**What you should do:** In the listing that follows, count each line where the word "will" appears; write nothing but the count.

**Dataset records:**
^^^^

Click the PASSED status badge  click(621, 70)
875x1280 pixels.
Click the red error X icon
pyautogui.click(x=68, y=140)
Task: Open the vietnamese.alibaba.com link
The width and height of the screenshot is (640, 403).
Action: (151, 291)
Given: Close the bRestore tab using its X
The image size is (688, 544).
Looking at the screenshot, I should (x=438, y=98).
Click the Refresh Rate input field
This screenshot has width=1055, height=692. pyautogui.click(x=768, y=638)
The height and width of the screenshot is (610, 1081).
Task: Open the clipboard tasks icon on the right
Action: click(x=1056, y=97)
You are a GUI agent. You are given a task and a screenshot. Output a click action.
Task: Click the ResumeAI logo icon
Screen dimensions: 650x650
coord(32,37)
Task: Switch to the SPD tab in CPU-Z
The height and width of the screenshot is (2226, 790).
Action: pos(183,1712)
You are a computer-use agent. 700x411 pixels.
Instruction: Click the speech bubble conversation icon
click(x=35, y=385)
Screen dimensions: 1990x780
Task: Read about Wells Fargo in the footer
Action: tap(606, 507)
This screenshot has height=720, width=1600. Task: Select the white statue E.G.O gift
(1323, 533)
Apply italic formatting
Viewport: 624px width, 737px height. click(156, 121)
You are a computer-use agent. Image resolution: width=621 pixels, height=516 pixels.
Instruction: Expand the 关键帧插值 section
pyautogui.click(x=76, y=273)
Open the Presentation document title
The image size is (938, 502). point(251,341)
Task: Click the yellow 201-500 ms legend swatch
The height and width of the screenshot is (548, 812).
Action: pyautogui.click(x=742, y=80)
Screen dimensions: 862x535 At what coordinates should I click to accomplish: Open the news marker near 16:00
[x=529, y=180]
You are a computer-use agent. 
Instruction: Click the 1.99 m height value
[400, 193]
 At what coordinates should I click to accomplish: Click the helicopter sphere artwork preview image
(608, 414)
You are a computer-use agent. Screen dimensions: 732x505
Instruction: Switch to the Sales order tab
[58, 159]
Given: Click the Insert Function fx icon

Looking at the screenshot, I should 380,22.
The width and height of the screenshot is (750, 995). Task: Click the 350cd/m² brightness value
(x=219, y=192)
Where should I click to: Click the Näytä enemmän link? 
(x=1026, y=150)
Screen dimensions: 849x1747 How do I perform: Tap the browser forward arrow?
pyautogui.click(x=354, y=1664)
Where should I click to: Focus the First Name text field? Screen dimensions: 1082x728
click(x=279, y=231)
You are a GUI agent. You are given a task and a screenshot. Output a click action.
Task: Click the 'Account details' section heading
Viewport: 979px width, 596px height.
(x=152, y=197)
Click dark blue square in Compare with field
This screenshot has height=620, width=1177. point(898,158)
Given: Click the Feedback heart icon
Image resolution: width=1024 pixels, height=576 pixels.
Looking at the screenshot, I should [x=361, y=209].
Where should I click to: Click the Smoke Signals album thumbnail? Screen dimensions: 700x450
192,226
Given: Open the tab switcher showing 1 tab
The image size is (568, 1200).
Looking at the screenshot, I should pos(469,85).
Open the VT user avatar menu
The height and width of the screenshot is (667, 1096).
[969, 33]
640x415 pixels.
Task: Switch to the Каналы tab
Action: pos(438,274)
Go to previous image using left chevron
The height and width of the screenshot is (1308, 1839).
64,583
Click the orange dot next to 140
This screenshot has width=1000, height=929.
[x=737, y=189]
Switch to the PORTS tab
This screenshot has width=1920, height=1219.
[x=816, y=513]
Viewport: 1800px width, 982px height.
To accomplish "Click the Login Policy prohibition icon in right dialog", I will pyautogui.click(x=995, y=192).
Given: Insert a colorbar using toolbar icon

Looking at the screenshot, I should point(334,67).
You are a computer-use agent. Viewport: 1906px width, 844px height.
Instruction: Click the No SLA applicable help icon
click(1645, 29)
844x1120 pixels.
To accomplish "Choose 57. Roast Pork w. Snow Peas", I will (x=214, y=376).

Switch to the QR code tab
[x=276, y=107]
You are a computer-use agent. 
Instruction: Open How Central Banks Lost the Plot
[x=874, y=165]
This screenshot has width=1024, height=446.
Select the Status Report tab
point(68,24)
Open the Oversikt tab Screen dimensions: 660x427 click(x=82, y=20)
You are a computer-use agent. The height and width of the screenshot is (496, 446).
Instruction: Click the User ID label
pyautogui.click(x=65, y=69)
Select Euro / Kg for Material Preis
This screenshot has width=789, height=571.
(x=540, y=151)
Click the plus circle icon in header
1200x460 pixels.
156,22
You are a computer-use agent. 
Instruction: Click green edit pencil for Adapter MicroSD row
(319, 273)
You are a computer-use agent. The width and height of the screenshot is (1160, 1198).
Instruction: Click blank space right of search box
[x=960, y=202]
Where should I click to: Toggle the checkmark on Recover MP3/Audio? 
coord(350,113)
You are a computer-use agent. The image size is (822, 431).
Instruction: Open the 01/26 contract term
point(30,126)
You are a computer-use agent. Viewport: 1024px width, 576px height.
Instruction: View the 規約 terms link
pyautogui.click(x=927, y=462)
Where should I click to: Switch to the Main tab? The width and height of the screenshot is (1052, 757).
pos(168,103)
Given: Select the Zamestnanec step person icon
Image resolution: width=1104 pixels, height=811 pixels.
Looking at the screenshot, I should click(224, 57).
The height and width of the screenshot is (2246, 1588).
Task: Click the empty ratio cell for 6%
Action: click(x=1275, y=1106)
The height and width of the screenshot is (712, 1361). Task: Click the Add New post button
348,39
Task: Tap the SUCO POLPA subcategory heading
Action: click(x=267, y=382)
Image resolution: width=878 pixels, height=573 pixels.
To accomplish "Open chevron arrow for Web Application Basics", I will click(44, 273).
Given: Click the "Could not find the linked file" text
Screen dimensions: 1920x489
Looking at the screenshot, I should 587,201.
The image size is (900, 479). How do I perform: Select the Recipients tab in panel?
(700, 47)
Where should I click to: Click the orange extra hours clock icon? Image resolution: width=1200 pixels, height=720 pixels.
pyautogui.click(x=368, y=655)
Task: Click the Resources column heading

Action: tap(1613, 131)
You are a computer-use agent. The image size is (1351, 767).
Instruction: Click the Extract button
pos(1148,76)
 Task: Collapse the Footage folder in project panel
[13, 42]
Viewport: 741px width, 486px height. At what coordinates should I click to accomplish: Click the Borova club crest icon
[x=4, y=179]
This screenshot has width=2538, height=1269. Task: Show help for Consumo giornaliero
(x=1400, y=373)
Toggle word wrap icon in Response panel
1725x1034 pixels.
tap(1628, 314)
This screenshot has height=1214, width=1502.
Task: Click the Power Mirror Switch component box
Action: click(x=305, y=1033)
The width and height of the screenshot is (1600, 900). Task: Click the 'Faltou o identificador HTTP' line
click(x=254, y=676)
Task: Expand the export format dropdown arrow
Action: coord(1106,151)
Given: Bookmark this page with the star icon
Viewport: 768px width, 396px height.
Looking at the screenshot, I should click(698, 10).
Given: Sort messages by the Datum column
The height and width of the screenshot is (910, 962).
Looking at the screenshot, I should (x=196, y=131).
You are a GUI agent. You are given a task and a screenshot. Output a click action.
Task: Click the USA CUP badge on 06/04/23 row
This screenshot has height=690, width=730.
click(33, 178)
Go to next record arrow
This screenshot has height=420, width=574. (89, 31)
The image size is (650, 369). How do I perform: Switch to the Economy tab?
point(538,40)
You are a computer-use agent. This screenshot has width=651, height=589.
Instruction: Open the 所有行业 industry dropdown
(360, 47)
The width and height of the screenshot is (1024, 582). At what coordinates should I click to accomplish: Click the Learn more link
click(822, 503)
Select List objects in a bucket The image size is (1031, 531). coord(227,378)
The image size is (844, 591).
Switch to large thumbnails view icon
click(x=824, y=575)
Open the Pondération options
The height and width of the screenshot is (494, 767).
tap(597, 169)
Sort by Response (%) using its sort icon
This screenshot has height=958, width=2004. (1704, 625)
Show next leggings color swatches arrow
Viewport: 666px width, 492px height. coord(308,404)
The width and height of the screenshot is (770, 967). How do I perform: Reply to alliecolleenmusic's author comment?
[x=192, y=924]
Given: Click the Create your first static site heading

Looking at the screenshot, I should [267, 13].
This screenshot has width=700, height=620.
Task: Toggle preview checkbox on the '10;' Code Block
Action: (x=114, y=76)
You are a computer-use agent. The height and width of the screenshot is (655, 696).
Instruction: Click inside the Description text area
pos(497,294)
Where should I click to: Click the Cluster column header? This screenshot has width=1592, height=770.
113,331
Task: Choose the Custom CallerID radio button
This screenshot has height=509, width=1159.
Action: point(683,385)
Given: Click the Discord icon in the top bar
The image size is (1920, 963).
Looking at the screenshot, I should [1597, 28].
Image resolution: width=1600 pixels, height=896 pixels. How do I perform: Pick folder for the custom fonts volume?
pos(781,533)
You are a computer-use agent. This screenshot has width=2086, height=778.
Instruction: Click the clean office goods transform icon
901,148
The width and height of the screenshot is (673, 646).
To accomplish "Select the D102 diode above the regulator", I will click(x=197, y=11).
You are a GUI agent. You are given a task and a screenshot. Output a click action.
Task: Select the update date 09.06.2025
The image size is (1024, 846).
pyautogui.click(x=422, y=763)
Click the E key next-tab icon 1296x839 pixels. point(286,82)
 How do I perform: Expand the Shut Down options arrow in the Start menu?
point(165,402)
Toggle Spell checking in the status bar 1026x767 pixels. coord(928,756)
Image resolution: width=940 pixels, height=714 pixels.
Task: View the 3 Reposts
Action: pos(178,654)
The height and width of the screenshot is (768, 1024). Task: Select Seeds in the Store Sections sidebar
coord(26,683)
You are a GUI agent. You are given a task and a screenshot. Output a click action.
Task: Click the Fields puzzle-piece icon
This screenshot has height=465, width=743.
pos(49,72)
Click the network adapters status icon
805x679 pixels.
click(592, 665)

^^^^

**Answer area:** 4